◆ PROVIDED ENTRIES:
####################
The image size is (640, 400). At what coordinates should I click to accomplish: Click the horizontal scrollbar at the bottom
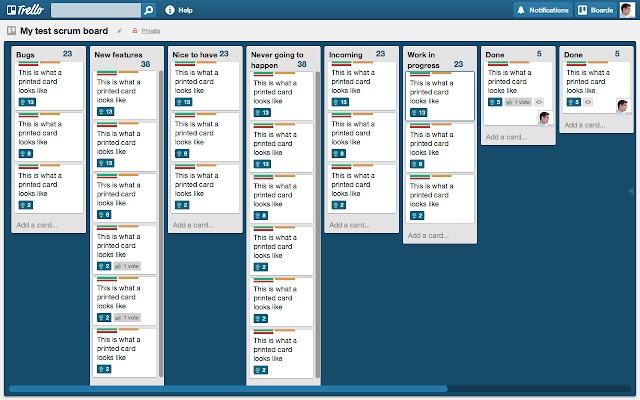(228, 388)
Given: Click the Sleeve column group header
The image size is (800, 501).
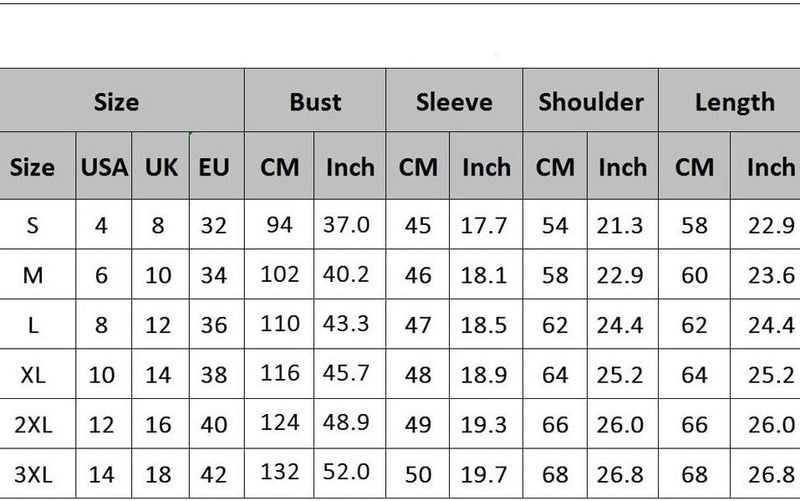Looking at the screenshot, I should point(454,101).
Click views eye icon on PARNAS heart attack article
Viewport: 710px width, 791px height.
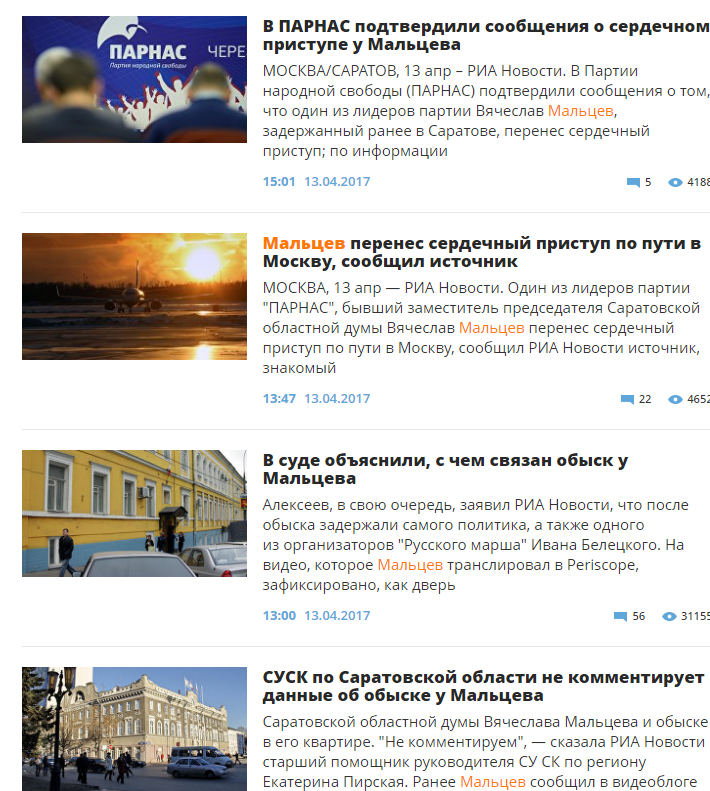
####################
◆ WHAT THE EXERCISE ASKS: The full material above must be output verbatim, minus any pictures.

◆ EXERCISE SOLUTION:
The image size is (640, 400). At what coordinates should I click to accomplish: Click the horizontal scrollbar at the bottom
(228, 388)
Given: Click the Sleeve column group header
The image size is (800, 501).
Looking at the screenshot, I should point(454,101).
Click views eye icon on PARNAS heart attack article
Viewport: 710px width, 791px height.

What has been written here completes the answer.